JUST VOTE FOR CONSERVATIVES, AND NEVER VOTE FOR LIBERALS!

No. The gun issue does not necessarily break down along liberal-conservative lines. For example, long-time Congressman John Dingell, who is an economic liberal if ever there was one, was once on the NRA Board of Directors and has always been a defender of gun rights. If gun owners write off "liberals," they're writing off half their potential supporters. On the other hand, identifying gun rights with "conservatism" is a recipe for long-term defeat.
 
ConstitutionCowboy said:
Basically, the Court said it must determine which law has supremacy, the Constitution or the legislation. The court said it must "interpret that rule," meaning the Court must decide to follow either the rule that the Constitution is supreme or a supposed rule that the law should be adjudicated regardless of its constitutionality. The "rule" that is the subject of the paragraph you excerpted a portion from is the "rule" mentioned in the previous paragraph. You are applying a non sequitur if your intent to post that line from Marbury v. Madison was to imply that the Court said it must "interpret" the Constitution.

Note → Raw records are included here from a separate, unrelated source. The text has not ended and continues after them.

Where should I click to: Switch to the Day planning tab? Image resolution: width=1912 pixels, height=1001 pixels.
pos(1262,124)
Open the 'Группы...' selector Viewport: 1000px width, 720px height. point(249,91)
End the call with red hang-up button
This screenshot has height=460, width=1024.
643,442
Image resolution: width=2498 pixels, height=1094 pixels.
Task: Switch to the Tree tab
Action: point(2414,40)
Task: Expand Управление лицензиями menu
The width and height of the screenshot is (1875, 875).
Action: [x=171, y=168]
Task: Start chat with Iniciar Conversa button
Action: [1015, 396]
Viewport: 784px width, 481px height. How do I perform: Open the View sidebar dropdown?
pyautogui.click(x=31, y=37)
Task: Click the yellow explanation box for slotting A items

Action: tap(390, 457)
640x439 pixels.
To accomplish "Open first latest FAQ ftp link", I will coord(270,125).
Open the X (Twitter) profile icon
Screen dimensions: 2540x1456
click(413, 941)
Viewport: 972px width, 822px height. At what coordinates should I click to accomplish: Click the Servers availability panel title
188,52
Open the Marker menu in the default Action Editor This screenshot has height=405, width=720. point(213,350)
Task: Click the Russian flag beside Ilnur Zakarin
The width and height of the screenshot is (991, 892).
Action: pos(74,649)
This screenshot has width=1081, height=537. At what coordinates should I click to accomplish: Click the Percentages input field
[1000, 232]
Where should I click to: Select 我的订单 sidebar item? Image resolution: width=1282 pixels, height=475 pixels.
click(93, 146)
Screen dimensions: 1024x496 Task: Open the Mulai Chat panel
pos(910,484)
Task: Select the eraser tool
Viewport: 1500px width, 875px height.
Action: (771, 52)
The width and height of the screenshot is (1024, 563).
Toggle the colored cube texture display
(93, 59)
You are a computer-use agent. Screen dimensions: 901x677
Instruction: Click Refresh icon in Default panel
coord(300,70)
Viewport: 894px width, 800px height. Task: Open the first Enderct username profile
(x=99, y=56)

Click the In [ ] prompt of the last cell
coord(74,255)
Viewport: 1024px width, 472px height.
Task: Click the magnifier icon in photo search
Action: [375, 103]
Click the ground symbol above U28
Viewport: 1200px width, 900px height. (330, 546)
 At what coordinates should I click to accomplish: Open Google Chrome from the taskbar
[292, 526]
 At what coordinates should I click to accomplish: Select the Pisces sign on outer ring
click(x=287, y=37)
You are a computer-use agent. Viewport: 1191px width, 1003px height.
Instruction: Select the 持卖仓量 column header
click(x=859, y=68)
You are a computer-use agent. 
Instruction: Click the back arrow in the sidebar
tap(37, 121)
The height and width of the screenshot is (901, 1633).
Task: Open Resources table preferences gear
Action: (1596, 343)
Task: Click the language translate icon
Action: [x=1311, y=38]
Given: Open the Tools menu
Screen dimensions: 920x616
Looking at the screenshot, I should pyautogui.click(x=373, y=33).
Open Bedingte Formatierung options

Obviously, all the Court needed to do was abide the supremacy clause in Article VI.
That sounds nice, but it's wrong. I'm going to hazard a guess that you don't actually litigate many constitutional issues. If you ever go out on that limb, you'll realize that it's impossible to determine the constitutionality of a statute, or of the actions of agents of the state, without interpretation. For example, the Fourth Amendment, the Fourth Amendment to the US Constitution provides:
Founding Fathers said:
The right of the people to be secure in their persons, houses, papers, and effects, against unreasonable searches and seizures, shall not be violated, and no warrants shall issue, but upon probable cause, supported by oath or affirmation, and particularly describing the place to be searched, and the persons or things to be seized.
CC, I've seen a number of your posts that proclaim that all we need to do is "read" the constitution, but that no "interpretation" is necessary. So please tell us, without interpretation, if it was constitutional for a police dog to bite an unarmed suspect who was hiding in the woods after fleeing from the police at about 1:30 in the morning, and why. The "why" is necessary so that we can later distinguish one case from another.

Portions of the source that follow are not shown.